Your response should consist of the lines below, printed exactly.

[Task material]:
---

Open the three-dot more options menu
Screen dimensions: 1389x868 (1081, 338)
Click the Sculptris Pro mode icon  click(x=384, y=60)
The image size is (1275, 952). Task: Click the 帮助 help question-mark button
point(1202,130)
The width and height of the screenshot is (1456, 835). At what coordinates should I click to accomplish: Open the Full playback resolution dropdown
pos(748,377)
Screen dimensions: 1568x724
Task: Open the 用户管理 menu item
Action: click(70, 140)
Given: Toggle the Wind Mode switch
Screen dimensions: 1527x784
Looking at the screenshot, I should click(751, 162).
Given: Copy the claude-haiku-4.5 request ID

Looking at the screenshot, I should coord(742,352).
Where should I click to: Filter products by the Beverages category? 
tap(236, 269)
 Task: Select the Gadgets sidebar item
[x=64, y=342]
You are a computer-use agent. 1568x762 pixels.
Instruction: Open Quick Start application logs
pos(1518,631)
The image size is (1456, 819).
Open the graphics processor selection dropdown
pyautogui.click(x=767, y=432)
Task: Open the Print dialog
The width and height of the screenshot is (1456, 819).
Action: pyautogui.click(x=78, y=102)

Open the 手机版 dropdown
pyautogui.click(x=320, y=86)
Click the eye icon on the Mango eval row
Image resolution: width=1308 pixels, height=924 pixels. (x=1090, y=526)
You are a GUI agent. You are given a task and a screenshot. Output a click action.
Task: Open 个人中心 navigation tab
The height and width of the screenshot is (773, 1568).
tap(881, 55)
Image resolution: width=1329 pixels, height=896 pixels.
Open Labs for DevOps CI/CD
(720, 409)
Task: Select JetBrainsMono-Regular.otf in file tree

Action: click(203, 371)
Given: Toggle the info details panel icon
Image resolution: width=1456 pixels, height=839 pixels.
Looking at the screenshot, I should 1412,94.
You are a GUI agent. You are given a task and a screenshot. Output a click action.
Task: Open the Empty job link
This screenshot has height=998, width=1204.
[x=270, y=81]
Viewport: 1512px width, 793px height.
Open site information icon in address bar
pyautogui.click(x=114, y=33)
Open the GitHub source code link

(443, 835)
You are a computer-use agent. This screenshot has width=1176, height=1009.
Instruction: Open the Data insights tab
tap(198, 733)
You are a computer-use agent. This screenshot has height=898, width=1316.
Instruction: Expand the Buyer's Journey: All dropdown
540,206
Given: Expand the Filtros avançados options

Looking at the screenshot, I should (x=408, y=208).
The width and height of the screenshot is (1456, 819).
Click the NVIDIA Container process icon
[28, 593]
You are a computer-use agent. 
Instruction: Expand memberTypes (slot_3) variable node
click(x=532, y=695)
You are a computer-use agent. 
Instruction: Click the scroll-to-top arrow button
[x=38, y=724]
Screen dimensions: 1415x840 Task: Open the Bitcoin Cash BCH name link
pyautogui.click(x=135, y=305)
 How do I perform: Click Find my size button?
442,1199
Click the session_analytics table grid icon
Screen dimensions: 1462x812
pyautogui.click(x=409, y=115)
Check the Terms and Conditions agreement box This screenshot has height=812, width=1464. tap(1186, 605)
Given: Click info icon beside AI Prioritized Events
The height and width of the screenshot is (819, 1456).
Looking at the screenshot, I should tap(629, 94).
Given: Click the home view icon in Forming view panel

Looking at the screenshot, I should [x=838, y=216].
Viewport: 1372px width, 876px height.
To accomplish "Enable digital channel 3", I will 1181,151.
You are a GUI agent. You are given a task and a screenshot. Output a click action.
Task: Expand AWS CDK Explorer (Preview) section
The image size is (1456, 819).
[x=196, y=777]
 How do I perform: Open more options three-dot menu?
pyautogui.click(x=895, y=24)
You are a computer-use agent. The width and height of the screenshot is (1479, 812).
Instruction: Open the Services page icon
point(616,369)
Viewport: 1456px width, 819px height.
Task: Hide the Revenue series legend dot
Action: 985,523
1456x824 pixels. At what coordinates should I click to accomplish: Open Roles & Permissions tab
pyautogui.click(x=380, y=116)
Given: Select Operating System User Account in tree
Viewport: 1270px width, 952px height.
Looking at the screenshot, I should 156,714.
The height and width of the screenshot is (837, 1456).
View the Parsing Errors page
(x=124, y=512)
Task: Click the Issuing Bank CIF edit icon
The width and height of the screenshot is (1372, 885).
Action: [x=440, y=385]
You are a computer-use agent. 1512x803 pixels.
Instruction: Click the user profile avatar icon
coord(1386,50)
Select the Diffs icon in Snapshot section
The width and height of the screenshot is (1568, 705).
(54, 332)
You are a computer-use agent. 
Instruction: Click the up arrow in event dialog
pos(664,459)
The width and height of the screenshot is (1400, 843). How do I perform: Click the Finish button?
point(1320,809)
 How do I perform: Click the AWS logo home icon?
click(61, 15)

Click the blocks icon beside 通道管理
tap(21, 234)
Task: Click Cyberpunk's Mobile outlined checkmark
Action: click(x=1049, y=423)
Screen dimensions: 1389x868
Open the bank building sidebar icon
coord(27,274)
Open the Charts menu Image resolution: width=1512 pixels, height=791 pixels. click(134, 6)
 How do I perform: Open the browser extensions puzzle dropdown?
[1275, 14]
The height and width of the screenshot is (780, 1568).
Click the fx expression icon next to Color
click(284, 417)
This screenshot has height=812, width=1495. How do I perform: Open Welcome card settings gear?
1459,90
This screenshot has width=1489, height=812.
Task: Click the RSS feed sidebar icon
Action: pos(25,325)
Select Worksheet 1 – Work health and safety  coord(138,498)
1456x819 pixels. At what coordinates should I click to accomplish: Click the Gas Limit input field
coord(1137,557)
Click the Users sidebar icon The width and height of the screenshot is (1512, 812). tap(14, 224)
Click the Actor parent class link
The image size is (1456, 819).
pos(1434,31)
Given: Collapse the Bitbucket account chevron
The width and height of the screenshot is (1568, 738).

---

[Completed task]:
Open the three-dot more options menu
Screen dimensions: 1389x868 (1081, 338)
Click the Sculptris Pro mode icon  click(x=384, y=60)
The image size is (1275, 952). Task: Click the 帮助 help question-mark button
point(1202,130)
The width and height of the screenshot is (1456, 835). At what coordinates should I click to accomplish: Open the Full playback resolution dropdown
pos(748,377)
Screen dimensions: 1568x724
Task: Open the 用户管理 menu item
Action: click(70, 140)
Given: Toggle the Wind Mode switch
Screen dimensions: 1527x784
Looking at the screenshot, I should click(751, 162).
Given: Copy the claude-haiku-4.5 request ID

Looking at the screenshot, I should coord(742,352).
Where should I click to: Filter products by the Beverages category? 
tap(236, 269)
 Task: Select the Gadgets sidebar item
[x=64, y=342]
You are a computer-use agent. 1568x762 pixels.
Instruction: Open Quick Start application logs
pos(1518,631)
The image size is (1456, 819).
Open the graphics processor selection dropdown
pyautogui.click(x=767, y=432)
Task: Open the Print dialog
The width and height of the screenshot is (1456, 819).
Action: pyautogui.click(x=78, y=102)

Open the 手机版 dropdown
pyautogui.click(x=320, y=86)
Click the eye icon on the Mango eval row
Image resolution: width=1308 pixels, height=924 pixels. (x=1090, y=526)
You are a GUI agent. You are given a task and a screenshot. Output a click action.
Task: Open 个人中心 navigation tab
The height and width of the screenshot is (773, 1568).
tap(881, 55)
Image resolution: width=1329 pixels, height=896 pixels.
Open Labs for DevOps CI/CD
(720, 409)
Task: Select JetBrainsMono-Regular.otf in file tree

Action: click(203, 371)
Given: Toggle the info details panel icon
Image resolution: width=1456 pixels, height=839 pixels.
Looking at the screenshot, I should 1412,94.
You are a GUI agent. You are given a task and a screenshot. Output a click action.
Task: Open the Empty job link
This screenshot has height=998, width=1204.
[x=270, y=81]
Viewport: 1512px width, 793px height.
Open site information icon in address bar
pyautogui.click(x=114, y=33)
Open the GitHub source code link

(443, 835)
You are a computer-use agent. This screenshot has width=1176, height=1009.
Instruction: Open the Data insights tab
tap(198, 733)
You are a computer-use agent. This screenshot has height=898, width=1316.
Instruction: Expand the Buyer's Journey: All dropdown
540,206
Given: Expand the Filtros avançados options

Looking at the screenshot, I should (x=408, y=208).
The width and height of the screenshot is (1456, 819).
Click the NVIDIA Container process icon
[28, 593]
You are a computer-use agent. 
Instruction: Expand memberTypes (slot_3) variable node
click(x=532, y=695)
You are a computer-use agent. 
Instruction: Click the scroll-to-top arrow button
[x=38, y=724]
Screen dimensions: 1415x840 Task: Open the Bitcoin Cash BCH name link
pyautogui.click(x=135, y=305)
 How do I perform: Click Find my size button?
442,1199
Click the session_analytics table grid icon
Screen dimensions: 1462x812
pyautogui.click(x=409, y=115)
Check the Terms and Conditions agreement box This screenshot has height=812, width=1464. tap(1186, 605)
Given: Click info icon beside AI Prioritized Events
The height and width of the screenshot is (819, 1456).
Looking at the screenshot, I should tap(629, 94).
Given: Click the home view icon in Forming view panel

Looking at the screenshot, I should [x=838, y=216].
Viewport: 1372px width, 876px height.
To accomplish "Enable digital channel 3", I will 1181,151.
You are a GUI agent. You are given a task and a screenshot. Output a click action.
Task: Expand AWS CDK Explorer (Preview) section
The image size is (1456, 819).
[x=196, y=777]
 How do I perform: Open more options three-dot menu?
pyautogui.click(x=895, y=24)
You are a computer-use agent. The width and height of the screenshot is (1479, 812).
Instruction: Open the Services page icon
point(616,369)
Viewport: 1456px width, 819px height.
Task: Hide the Revenue series legend dot
Action: 985,523
1456x824 pixels. At what coordinates should I click to accomplish: Open Roles & Permissions tab
pyautogui.click(x=380, y=116)
Given: Select Operating System User Account in tree
Viewport: 1270px width, 952px height.
Looking at the screenshot, I should 156,714.
The height and width of the screenshot is (837, 1456).
View the Parsing Errors page
(x=124, y=512)
Task: Click the Issuing Bank CIF edit icon
The width and height of the screenshot is (1372, 885).
Action: [x=440, y=385]
You are a computer-use agent. 1512x803 pixels.
Instruction: Click the user profile avatar icon
coord(1386,50)
Select the Diffs icon in Snapshot section
The width and height of the screenshot is (1568, 705).
(54, 332)
You are a computer-use agent. 
Instruction: Click the up arrow in event dialog
pos(664,459)
The width and height of the screenshot is (1400, 843). How do I perform: Click the Finish button?
point(1320,809)
 How do I perform: Click the AWS logo home icon?
click(61, 15)

Click the blocks icon beside 通道管理
tap(21, 234)
Task: Click Cyberpunk's Mobile outlined checkmark
Action: click(x=1049, y=423)
Screen dimensions: 1389x868
Open the bank building sidebar icon
coord(27,274)
Open the Charts menu Image resolution: width=1512 pixels, height=791 pixels. click(134, 6)
 How do I perform: Open the browser extensions puzzle dropdown?
[1275, 14]
The height and width of the screenshot is (780, 1568).
Click the fx expression icon next to Color
click(284, 417)
This screenshot has height=812, width=1495. How do I perform: Open Welcome card settings gear?
1459,90
This screenshot has width=1489, height=812.
Task: Click the RSS feed sidebar icon
Action: pos(25,325)
Select Worksheet 1 – Work health and safety  coord(138,498)
1456x819 pixels. At what coordinates should I click to accomplish: Click the Gas Limit input field
coord(1137,557)
Click the Users sidebar icon The width and height of the screenshot is (1512, 812). tap(14, 224)
Click the Actor parent class link
The image size is (1456, 819).
pos(1434,31)
Given: Collapse the Bitbucket account chevron
The width and height of the screenshot is (1568, 738).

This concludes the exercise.